Remix.run Logo
zachlatta 8 hours ago

I just learned about Handy in this thread and it looks great!

I think the biggest difference between FreeFlow and Handy is that FreeFlow implements what Monologue calls "deep context", where it post-processes the raw transcription with context from your currently open window.

This fixes misspelled names if you're replying to an email / makes sure technical terms are spelled right / etc.

The original hope for FreeFlow was for it to use all local models like Handy does, but with the post-processing step the pipeline took 5-10 seconds instead of <1 second with Groq.

sipjca 4 hours ago | parent | next [-]

There's an open PR in the repo which will be merged which adds this support. Post processing is an optional feature if you want to use it, and when using it, end to end latency can still be under 3 seconds easily

zachlatta 4 hours ago | parent [-]

That’s awesome! The specific thing that was causing the long latency was the image LLM call to describe the current context. I’m not sure if you’ve tested Handy’s post-processing with images or if there’s a technique to get image calls to be faster locally.

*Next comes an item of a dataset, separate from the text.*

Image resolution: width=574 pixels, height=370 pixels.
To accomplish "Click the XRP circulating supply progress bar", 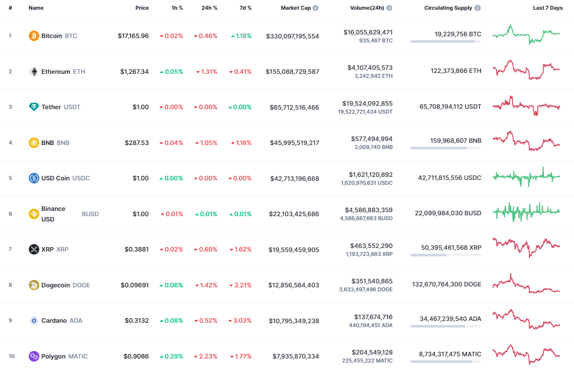I will (x=446, y=255).
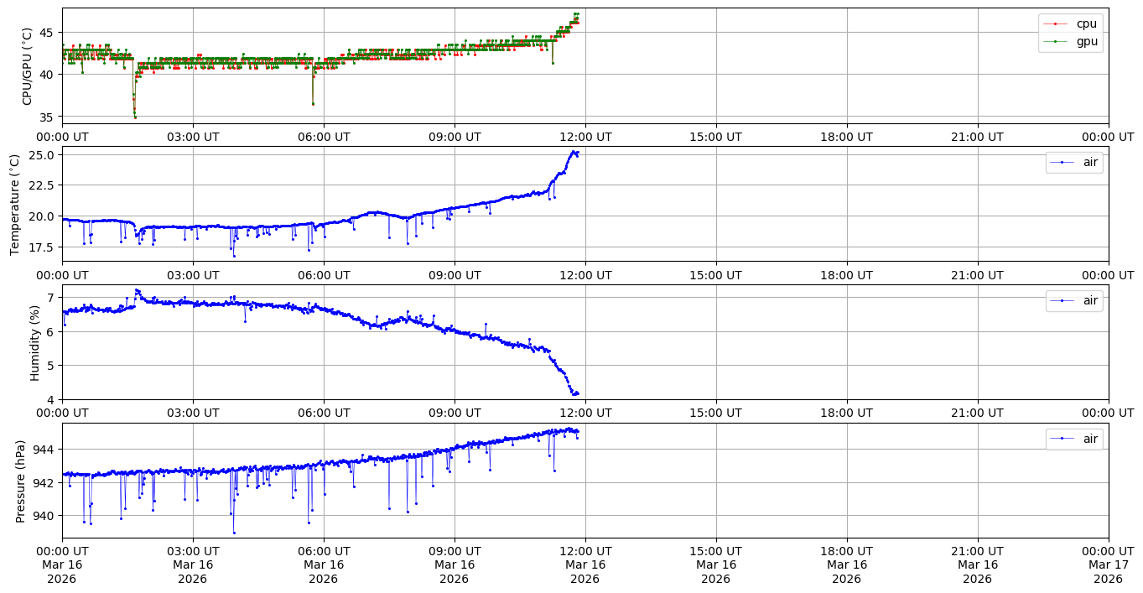Select the air legend in Humidity plot

pyautogui.click(x=1089, y=300)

Thank you for making Handy! It looks amazing and I wish I found it before making FreeFlow.

lemming 6 hours ago | parent | prev | next [-]

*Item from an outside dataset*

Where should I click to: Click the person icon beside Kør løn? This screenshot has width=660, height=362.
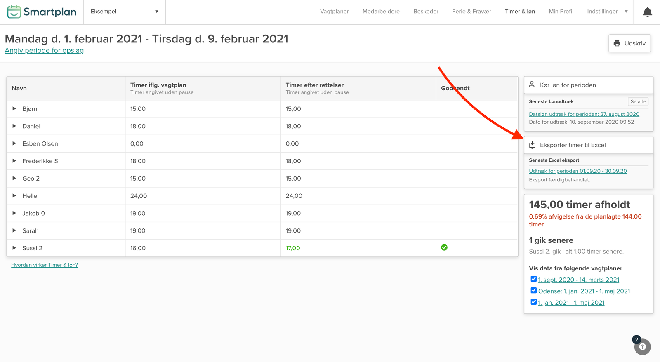point(532,85)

Could you go into a little more detail about the deep context - what does it grab, and which model is used to process it? Are you also using a groq model for the transcription?

zachlatta 4 hours ago | parent [-]

It takes a screenshot of the current window and sends it to Llama in Groq asking it to describe what you’re doing and pull out any key info like names with spelling.

You can go to Settings > Run Logs in FreeFlow to see the full pipeline ran on each request with the exact prompt and LLM response to see exactly what is sent / returned.

stavros 8 hours ago | parent | prev [-]

As a very happy Handy user, it doesn't do that indeed. It will be interesting to see if it works better, I'll give FreeFlow a shot, thanks!